The letter urges Maliki to shepherd through legislation on two areas of particular concern to Washington: de-Baathification and the oil industry.
By de-Baathification Howard really means re-Baathification.
In the early phase of the occupation, when the US saw the oppressed Shiites as natural allies, former Baath Party members were barred from positions of authority.
These days, the Americans recognise that the main beneficiary of the Iraq adventure has been Shiite Iran, and so they want to tilt back to the Sunnis. But most Shiites and Kurds are quite happy with the law – and they just happen to be the majority of the population. Michael Rubin, a former official with the US-led Coalition Provisional Authority, explained: “If de-Baathification were left to Iraqi democracy, it would remain as the policy of Iraq.”
As for the oil laws, Sheridan claims that they are important to “the equitable distribution of Iraq’s oil wealth to its various Shia, Sunni and Kurdish areas”.
Well, that’s one interpretation. Here’s another, from Jonathan Steele in the Guardian:
Washington has promoted the law as a ‘reconciliation’ issue, claiming its early passage would show that Iraq’s ethnic and sectarian communities could share revenues on a fair basis. But this is a trick. Only one of the law’s 43 articles mentions revenue-sharing, and then just to say that a separate ‘federal revenue law’ will decide its distribution. … Independent analysts say the terms being proposed are far more favourable for foreign oil companies than those of any other oil-producing state in the region, including Kuwait and Saudi Arabia…

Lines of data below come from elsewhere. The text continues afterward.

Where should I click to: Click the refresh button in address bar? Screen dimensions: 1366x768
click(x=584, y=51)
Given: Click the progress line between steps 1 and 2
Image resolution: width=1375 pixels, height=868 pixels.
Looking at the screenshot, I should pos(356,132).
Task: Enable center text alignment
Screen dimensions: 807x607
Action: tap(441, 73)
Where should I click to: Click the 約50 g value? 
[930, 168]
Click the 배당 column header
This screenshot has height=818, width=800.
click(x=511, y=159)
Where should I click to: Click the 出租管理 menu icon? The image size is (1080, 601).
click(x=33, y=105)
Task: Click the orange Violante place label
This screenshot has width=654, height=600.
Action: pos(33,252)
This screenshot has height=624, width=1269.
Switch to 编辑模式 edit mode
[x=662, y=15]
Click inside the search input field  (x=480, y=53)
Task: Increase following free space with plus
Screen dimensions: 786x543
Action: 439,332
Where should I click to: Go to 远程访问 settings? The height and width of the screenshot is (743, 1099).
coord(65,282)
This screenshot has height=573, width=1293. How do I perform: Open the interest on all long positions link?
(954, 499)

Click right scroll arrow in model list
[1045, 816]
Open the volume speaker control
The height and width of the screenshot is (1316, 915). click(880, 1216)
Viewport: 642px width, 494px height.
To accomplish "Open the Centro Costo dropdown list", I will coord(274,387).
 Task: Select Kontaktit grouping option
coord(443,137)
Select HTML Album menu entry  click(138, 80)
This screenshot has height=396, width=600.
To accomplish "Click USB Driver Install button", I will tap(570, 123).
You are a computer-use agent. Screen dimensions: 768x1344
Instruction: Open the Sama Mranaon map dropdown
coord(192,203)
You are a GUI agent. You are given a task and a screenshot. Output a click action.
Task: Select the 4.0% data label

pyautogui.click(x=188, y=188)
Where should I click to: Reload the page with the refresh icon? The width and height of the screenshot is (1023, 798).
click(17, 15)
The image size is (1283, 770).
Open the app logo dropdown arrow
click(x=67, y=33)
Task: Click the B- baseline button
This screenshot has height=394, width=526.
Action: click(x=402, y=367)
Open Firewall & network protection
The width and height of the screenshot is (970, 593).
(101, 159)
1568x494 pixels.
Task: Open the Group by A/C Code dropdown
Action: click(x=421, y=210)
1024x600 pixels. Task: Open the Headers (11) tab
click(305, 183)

Platform, an oil industry watchdog, warns that the Iraq oil and gas law could ‘sign away Iraq’s future’. Greg Muttitt, its co-director, says: ‘The law is permissive. All of Iraq’s unexploited and as yet unknown reserves, which could amount to between 100bn and 200bn barrels, would go to foreign companies.’
The Maliki government has already tried to silence Iraqi opposition to the oil grab, with the energy minister using Saddam-era laws to crack down on trade unionists. Nonetheless, the overwhelming majority of Iraqis, whatever their ethnic origins, continue to oppose the oil ‘reforms’ – which puts real limits on what even the puppet Maliki can do.
Still, even if Howard doesn’t succeed in getting Maliki to run roughshod over his people, the leak of his ‘tough-minded letter’ to a reliable leg-humper like Sheridan serves another purpose: it dumps the blame for the Iraqi fiasco on the Iraqis.
Since John, George and Tony invaded Iraq, between 600,000 and a million Iraqis have died. Four million have fled the country. Civil war is raging; the national infrastructure barely functions.